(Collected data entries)
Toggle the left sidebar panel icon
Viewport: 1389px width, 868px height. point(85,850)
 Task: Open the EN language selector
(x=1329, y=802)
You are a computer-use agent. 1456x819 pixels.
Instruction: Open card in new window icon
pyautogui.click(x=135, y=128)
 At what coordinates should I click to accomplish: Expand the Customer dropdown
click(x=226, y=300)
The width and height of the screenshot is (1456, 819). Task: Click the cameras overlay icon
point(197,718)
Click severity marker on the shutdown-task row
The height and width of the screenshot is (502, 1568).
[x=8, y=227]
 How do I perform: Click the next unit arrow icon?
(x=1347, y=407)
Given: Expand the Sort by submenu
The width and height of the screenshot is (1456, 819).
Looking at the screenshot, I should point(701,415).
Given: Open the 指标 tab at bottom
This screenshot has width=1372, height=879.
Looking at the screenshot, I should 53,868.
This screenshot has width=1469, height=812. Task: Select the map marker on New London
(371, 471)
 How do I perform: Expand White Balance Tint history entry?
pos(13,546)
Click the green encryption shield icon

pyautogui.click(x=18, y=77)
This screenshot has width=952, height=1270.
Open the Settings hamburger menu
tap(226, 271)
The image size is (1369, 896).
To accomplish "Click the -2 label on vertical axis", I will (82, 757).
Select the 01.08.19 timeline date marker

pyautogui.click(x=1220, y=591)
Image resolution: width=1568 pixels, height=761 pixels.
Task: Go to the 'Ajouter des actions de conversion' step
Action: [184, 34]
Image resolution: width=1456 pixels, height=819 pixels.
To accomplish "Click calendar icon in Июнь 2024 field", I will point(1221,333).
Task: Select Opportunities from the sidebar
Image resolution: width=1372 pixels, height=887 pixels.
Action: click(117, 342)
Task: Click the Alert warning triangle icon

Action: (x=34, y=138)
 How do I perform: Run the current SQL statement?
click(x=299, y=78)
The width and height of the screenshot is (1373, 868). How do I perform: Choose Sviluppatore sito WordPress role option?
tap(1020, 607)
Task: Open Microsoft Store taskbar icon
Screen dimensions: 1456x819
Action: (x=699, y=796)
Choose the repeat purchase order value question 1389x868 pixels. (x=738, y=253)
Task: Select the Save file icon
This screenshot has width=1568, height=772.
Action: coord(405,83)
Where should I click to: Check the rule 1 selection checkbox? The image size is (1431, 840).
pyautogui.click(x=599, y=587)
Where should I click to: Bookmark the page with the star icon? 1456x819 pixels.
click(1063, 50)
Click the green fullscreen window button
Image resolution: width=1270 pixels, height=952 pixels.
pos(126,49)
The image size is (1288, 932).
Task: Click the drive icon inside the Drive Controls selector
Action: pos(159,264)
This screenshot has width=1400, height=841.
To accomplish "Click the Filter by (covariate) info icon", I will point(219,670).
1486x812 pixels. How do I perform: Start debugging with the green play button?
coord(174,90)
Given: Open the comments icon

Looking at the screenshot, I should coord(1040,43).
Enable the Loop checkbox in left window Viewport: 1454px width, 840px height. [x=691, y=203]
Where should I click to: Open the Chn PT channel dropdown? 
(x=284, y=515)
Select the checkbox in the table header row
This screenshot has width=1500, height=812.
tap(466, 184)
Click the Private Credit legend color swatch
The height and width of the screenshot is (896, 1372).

What is required
Transcribe exactly, please, the lines from the one with "Click the Private Credit legend color swatch" to the last line of the entries above, ends included.

Response box
Click the Private Credit legend color swatch
The height and width of the screenshot is (896, 1372).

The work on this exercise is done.